23 Ekim 2008 Perşembe

Fenerbahçe'ye Mektup

Sevgili Fenerbahçe ,

Senin şu durumuna bakıp da öyle hüzünlü hüzünlü ağlayanları gördükçe inan senden çok onlar için içim(!) parçalanıyor . Sen 100 yıllık efsane geçmişinle bu zorgünlerin üstesinden gelebileceksin ama bu tramvaya kapılanların tedavilerinin nasıl olacağını doğrusu kestiremiyorum .

Yinede senin bu rahatsızlığına dair kendimce birkaç küçük tespit ve tavsiyemi müsade edersen ben de seninle paylaşmak istiyorum .

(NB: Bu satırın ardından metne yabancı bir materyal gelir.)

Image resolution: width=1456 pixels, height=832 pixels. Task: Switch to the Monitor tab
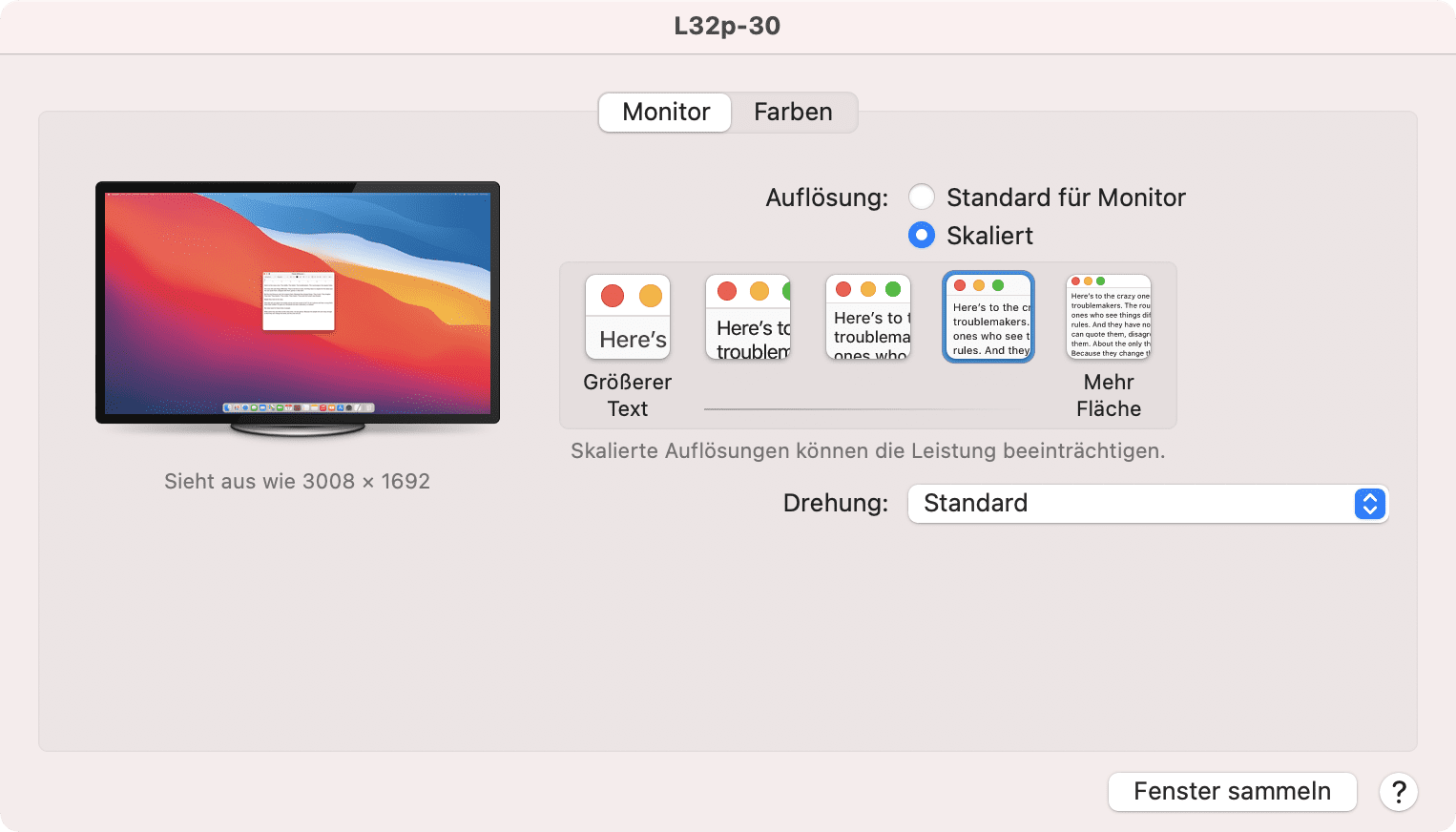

1 - Öncelikle mücadele ettiğimiz kulavarların seni yönetenler tarafından iyi özümsenmiş olması gerektiğini düşünüyorum . Bu yüzden sana elbise ( urba) alırken , hangi platformda bu kıyafeti giyeceğini bilmiş olmaları gerekirdi , senin hangi şartlarda yaşam mücadelesi vereceğini ve sağlam giyinip hastalanmaman gerektiğini bilmeleri gerekirdi . Bunu bildiklerinden , ya da mücadele ortamını algıladıklarından emin değilim . Bunlar eski elbislerle hatta birkaçşeyin eskimiş bile olduğunu düşünüp atarak bile hastalık kapmadan yaşanabileceğini sandılar



2 - Doktor konusuna gelince ; Doktor elinde sihirli değneği olan bir olağandışı güçlere sahip bir adam ya da sihirbaz değildir . Doktor bir bilim adamıdır ve bilimin gerektiği düzeyde çalışmalarını yapar , ama ülkemizde ilime ve bilime verilen önemin nekadar olduğunu hepimiz biliyoruz . Bu yüzden hala bir doktoru , büyücü ya da sihirbaz zannetme cehaletine kapılabiliryoruz . Seni geleceğe sağlıklı hazırlayabilecek doktorun bir tedavi kürü uygulamak için zaman ihtiyacı olduğunu kabul etmiyoruz . Doktoruda sihirbaz olmaya zorlayarak ayrıca tabirimi maruz görün " manyak ediyoruz" ! Ayrıca senintüm ruh halini çözmüş tüm fiziksel özelliklerini öğrenmiş ve seni sağlıklı hale getirmiş eski doktorlarına neden hep benzer muameleler yapılarak kovulduklarınıda ayrıca burada sorgulamak da istemiyorum . Bilmem anlatabildim mi ?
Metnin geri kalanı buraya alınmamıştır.